TASK DETAILS => Every line that contains the word "agent" should be copied from the records below.

DATA SECTION =>
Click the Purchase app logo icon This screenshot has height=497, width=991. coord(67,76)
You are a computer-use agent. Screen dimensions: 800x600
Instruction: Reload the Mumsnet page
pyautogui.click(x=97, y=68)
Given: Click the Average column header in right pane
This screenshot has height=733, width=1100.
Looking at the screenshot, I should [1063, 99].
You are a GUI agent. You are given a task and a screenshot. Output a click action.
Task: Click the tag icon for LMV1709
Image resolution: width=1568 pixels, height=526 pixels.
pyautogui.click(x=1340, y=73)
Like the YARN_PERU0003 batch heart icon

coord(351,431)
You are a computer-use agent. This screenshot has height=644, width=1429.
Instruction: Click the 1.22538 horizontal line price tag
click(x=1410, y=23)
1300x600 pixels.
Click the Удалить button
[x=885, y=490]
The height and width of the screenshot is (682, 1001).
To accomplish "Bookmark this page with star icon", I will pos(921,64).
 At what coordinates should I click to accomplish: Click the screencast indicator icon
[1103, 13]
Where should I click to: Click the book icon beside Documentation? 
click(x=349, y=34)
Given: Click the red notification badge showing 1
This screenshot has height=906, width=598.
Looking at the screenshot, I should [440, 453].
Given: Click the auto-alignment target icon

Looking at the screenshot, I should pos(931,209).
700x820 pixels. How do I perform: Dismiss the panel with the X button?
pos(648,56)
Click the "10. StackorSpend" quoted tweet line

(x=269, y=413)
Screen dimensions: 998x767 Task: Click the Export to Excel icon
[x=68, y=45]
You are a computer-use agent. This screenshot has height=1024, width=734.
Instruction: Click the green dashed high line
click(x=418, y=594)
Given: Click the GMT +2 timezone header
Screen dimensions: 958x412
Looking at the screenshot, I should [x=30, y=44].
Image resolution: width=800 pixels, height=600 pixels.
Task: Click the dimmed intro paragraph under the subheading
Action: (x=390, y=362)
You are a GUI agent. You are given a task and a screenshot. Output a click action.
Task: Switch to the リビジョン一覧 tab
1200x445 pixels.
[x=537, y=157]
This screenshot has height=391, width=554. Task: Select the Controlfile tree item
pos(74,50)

SOLUTION TO THIS PROBLEM =>
You are a computer-use agent. Screen dimensions: 800x600
You are a GUI agent. You are given a task and a screenshot. Output a click action.
You are a computer-use agent. This screenshot has height=644, width=1429.
You are a computer-use agent. This screenshot has height=1024, width=734.
You are a GUI agent. You are given a task and a screenshot. Output a click action.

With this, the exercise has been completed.